— EXERCISE INSTRUCTIONS —
Look for the word "resolution" in the data below, and copy every line that holds it.
--- DATA TO EXAMINE Enclosed Below ---
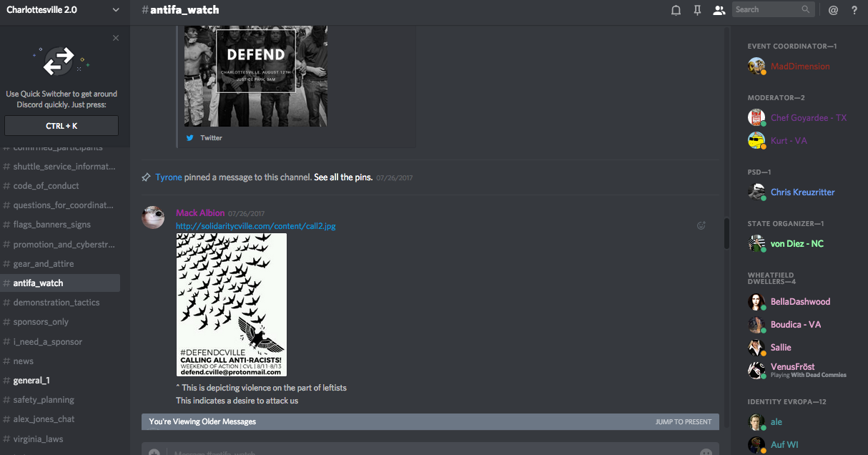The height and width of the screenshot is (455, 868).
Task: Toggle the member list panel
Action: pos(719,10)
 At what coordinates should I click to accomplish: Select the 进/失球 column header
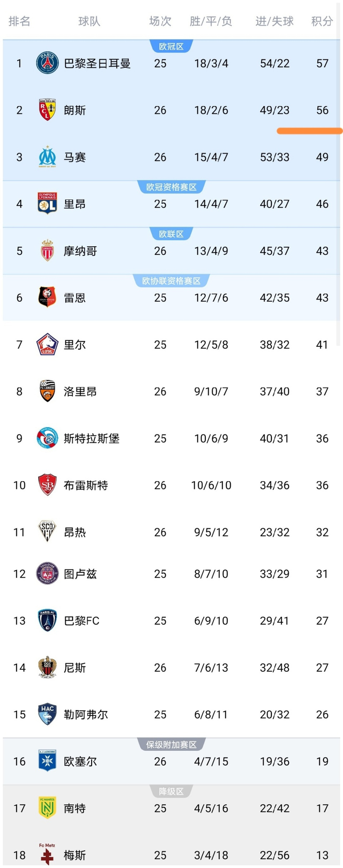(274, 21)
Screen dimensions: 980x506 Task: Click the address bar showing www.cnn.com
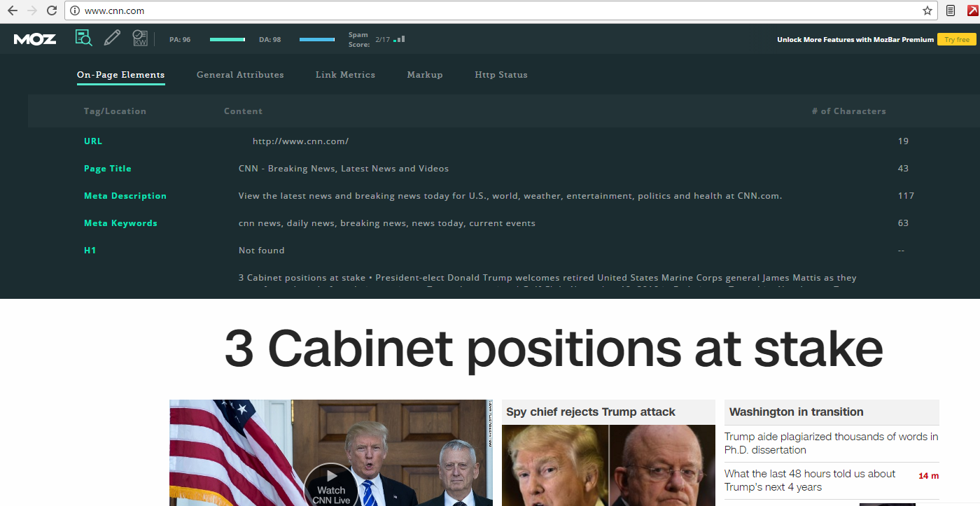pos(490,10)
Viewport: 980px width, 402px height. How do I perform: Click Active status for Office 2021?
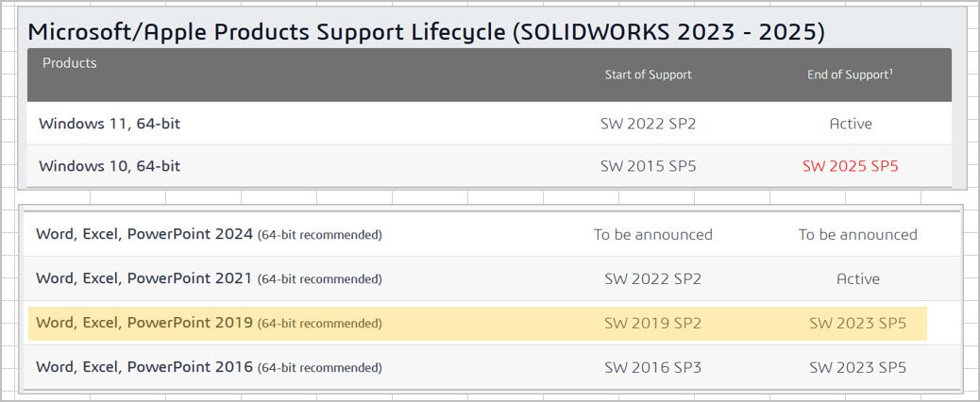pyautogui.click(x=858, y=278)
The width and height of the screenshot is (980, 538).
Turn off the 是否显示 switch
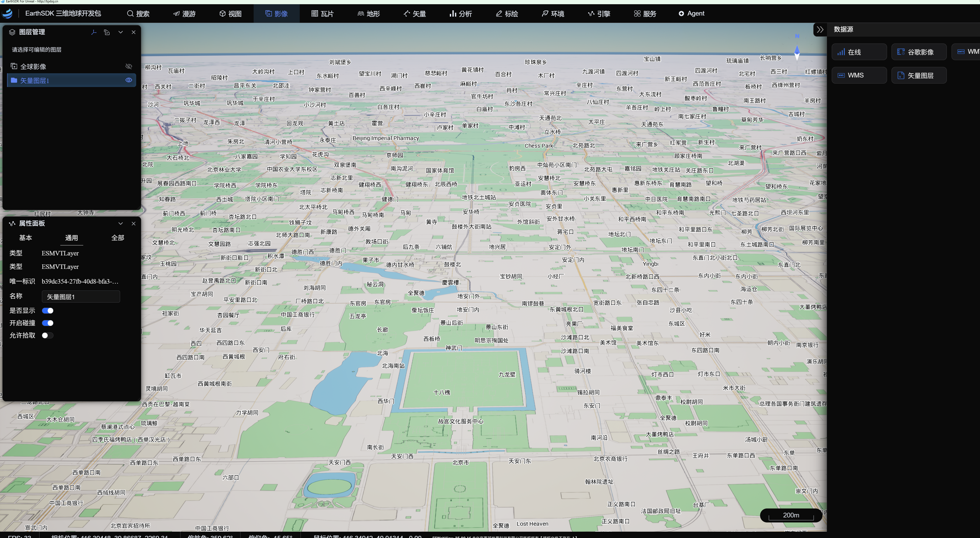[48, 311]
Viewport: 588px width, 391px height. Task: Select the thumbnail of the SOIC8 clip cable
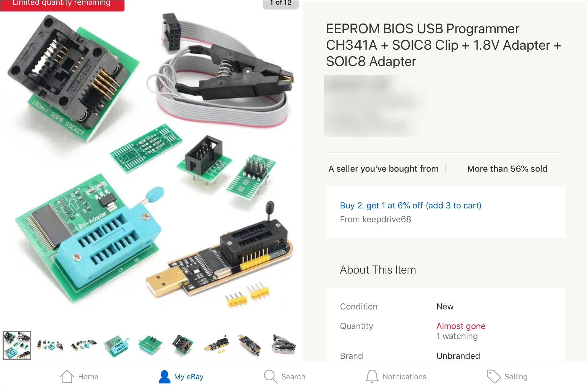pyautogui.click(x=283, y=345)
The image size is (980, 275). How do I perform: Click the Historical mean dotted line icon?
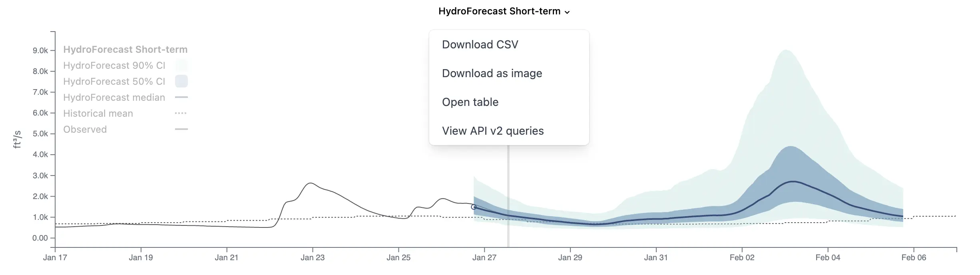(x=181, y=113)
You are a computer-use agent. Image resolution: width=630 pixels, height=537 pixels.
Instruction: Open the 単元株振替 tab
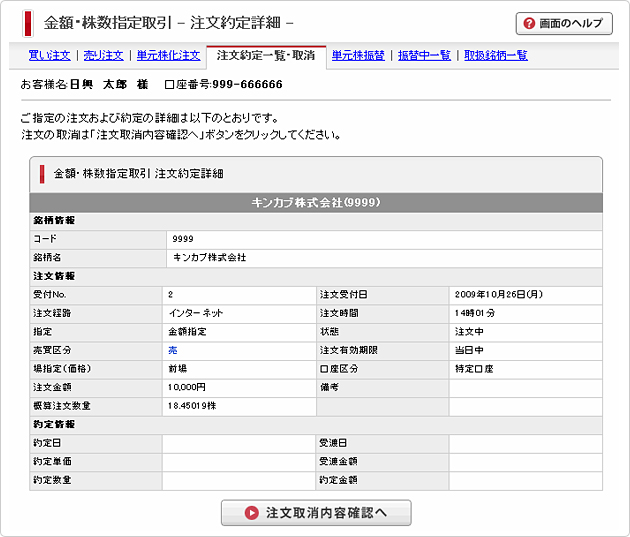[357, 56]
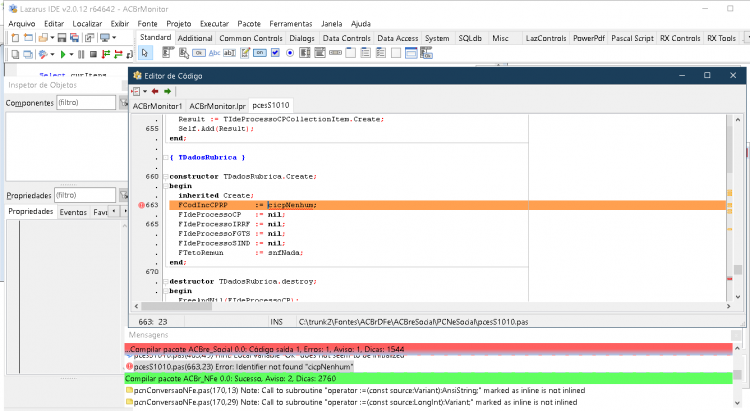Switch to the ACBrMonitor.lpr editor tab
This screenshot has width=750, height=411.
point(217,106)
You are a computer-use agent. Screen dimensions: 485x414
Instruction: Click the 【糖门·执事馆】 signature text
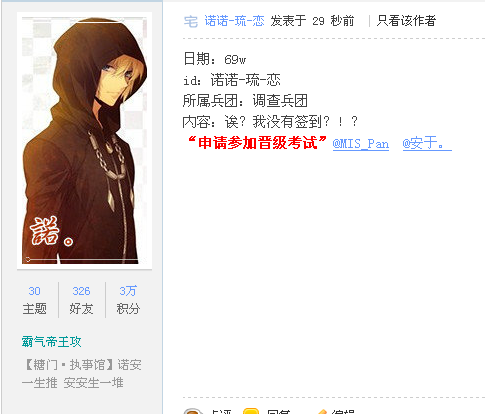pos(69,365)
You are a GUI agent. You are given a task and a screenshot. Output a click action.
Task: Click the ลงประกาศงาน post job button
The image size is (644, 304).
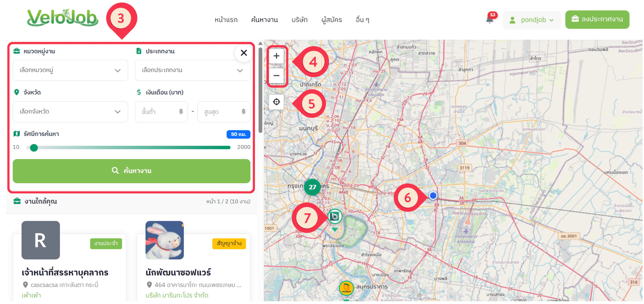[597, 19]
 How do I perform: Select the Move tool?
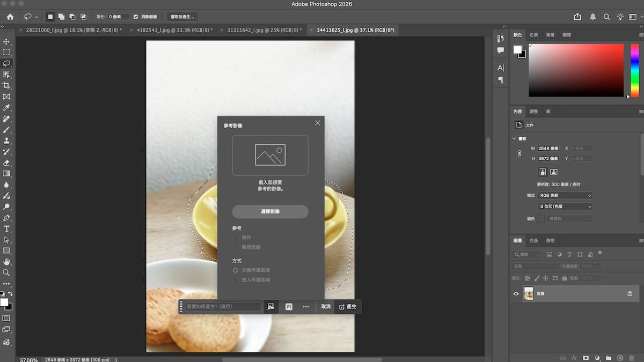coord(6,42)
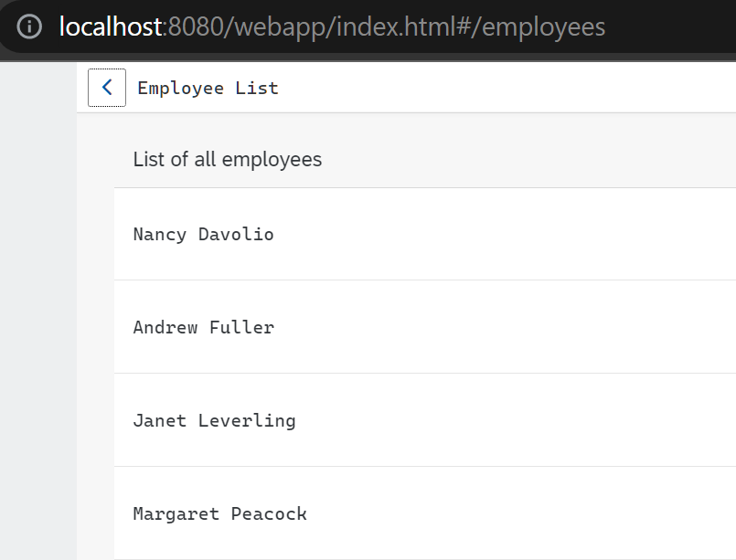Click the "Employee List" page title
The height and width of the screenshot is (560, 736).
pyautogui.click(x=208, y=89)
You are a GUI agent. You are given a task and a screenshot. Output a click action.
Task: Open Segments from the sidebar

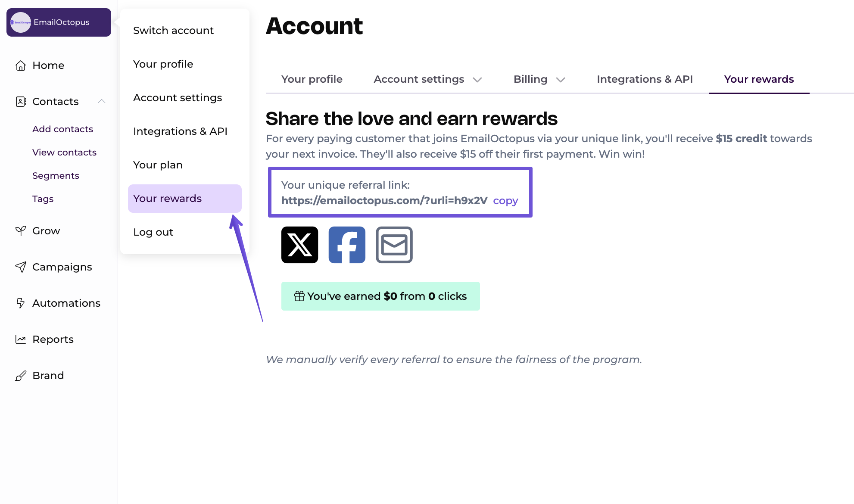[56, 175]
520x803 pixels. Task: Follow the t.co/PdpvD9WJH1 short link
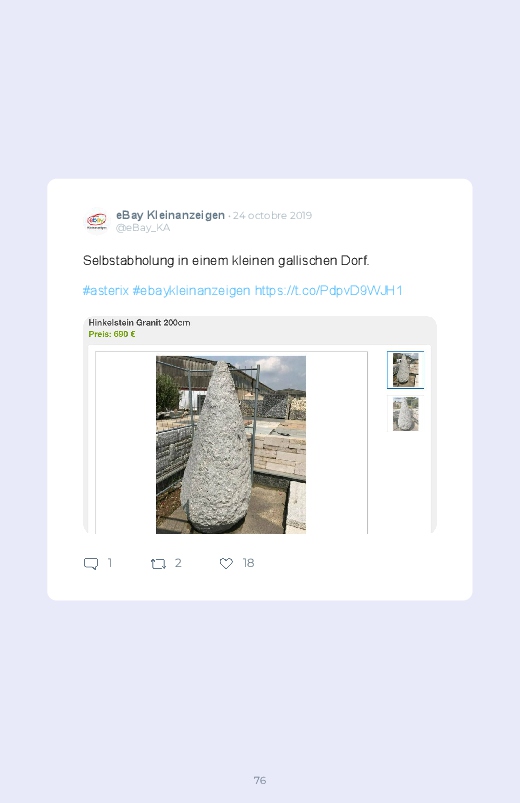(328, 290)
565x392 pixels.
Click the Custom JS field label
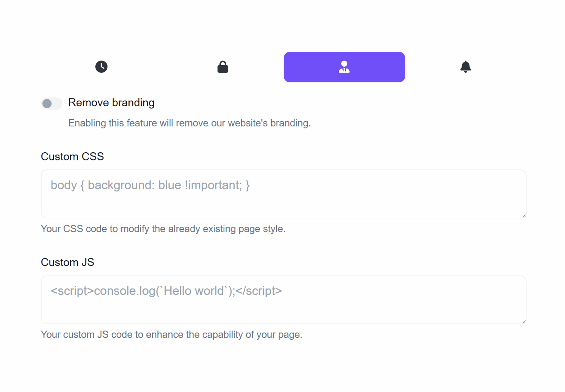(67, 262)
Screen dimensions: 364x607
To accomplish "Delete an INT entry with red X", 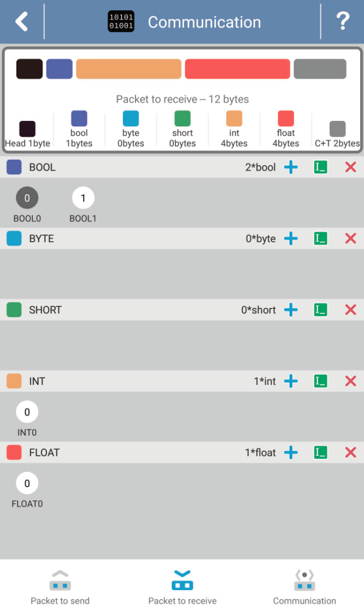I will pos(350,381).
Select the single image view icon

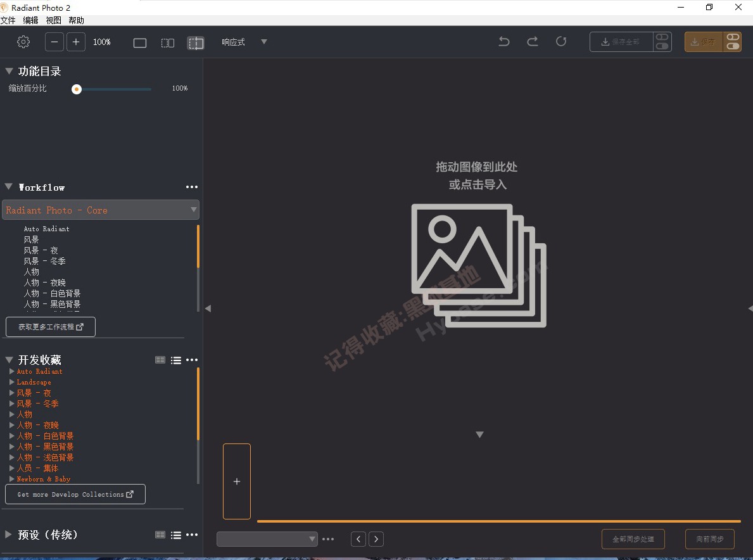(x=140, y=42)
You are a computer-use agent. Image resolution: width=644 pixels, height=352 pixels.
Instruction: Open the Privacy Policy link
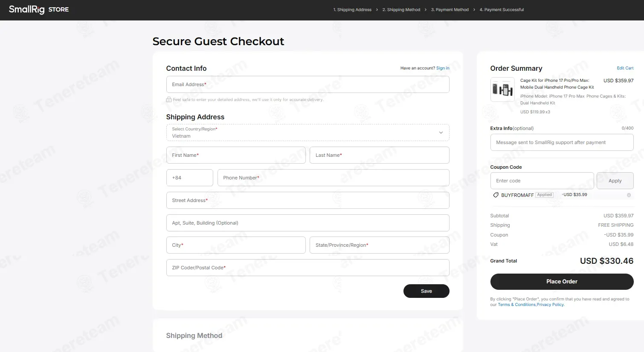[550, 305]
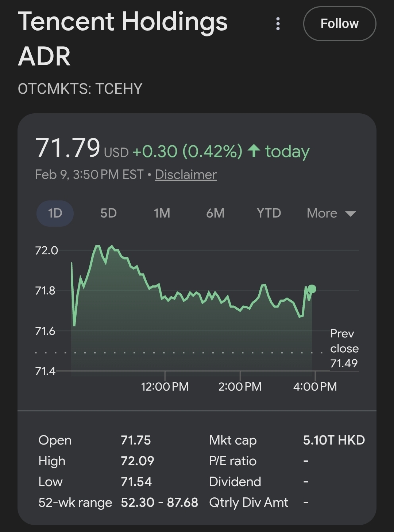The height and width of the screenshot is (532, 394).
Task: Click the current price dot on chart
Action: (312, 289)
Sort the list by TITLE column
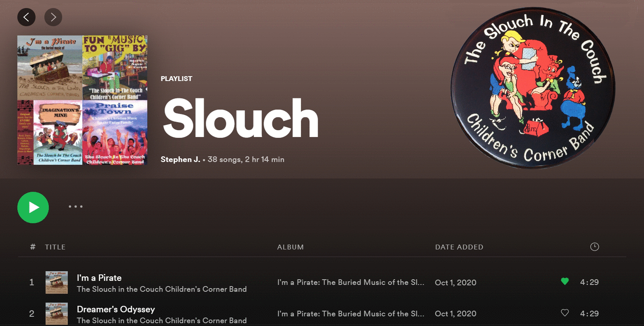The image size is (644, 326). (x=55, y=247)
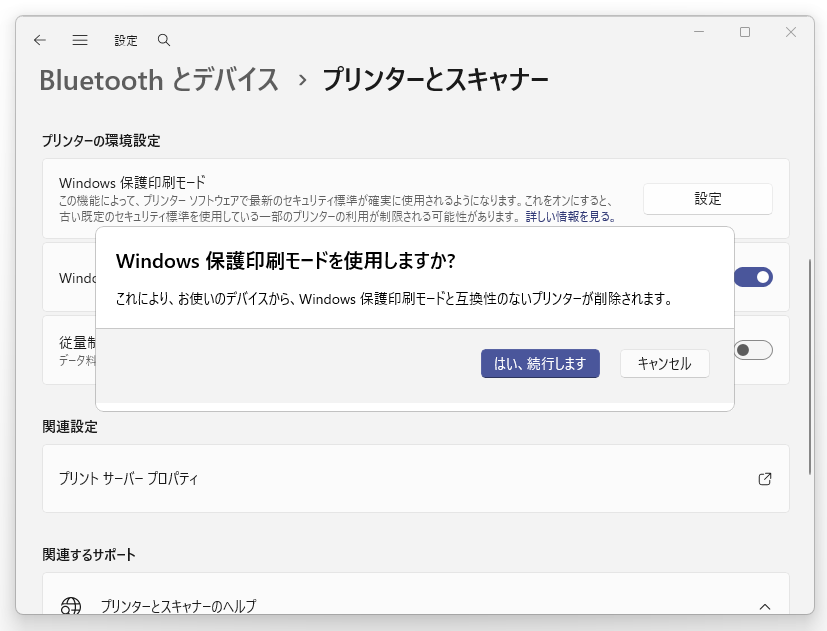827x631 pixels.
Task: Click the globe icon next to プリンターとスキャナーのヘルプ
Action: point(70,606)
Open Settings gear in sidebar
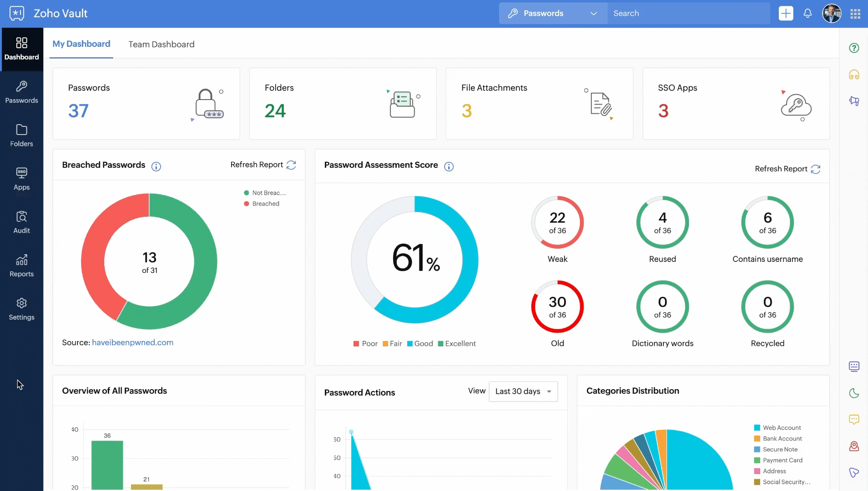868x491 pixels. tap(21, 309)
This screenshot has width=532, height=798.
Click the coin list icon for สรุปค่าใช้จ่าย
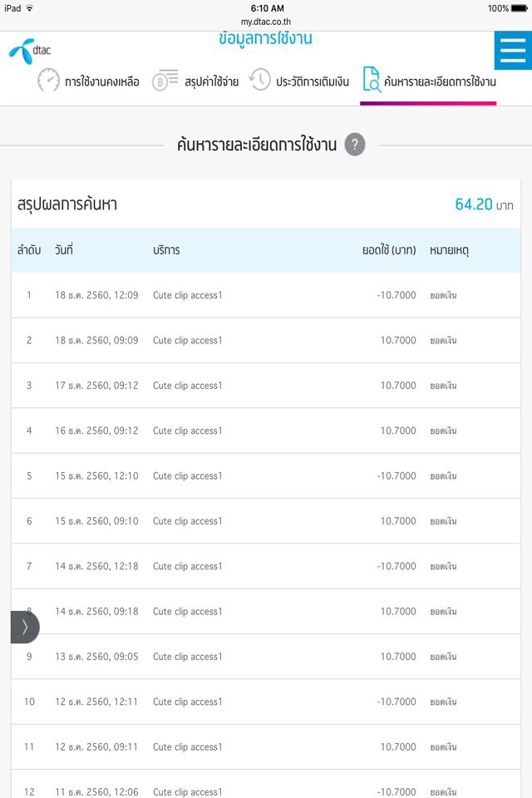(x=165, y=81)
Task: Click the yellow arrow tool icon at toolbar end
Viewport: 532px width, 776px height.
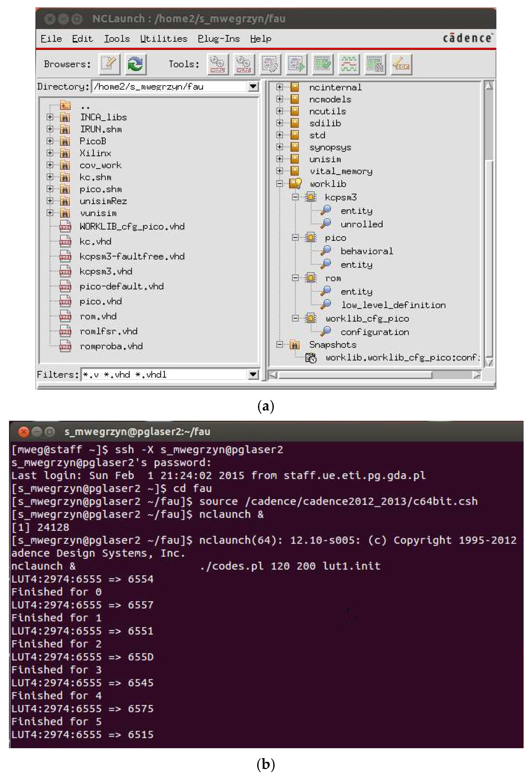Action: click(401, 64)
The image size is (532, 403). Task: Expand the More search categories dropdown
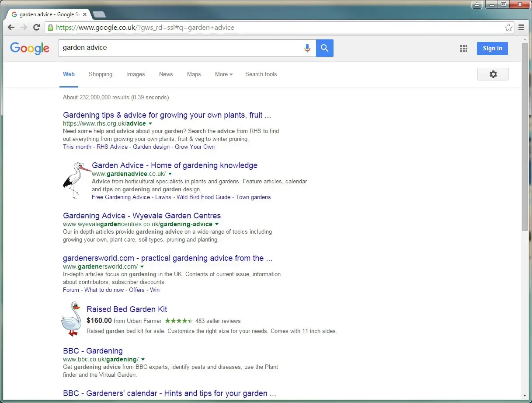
--- End of Enclosed DATA TO EXAMINE ---
— THE ANSWER —
You are a computer-use agent. Image resolution: width=630 pixels, height=537 pixels.
You are a computer-use agent. Image resolution: width=644 pixels, height=352 pixels.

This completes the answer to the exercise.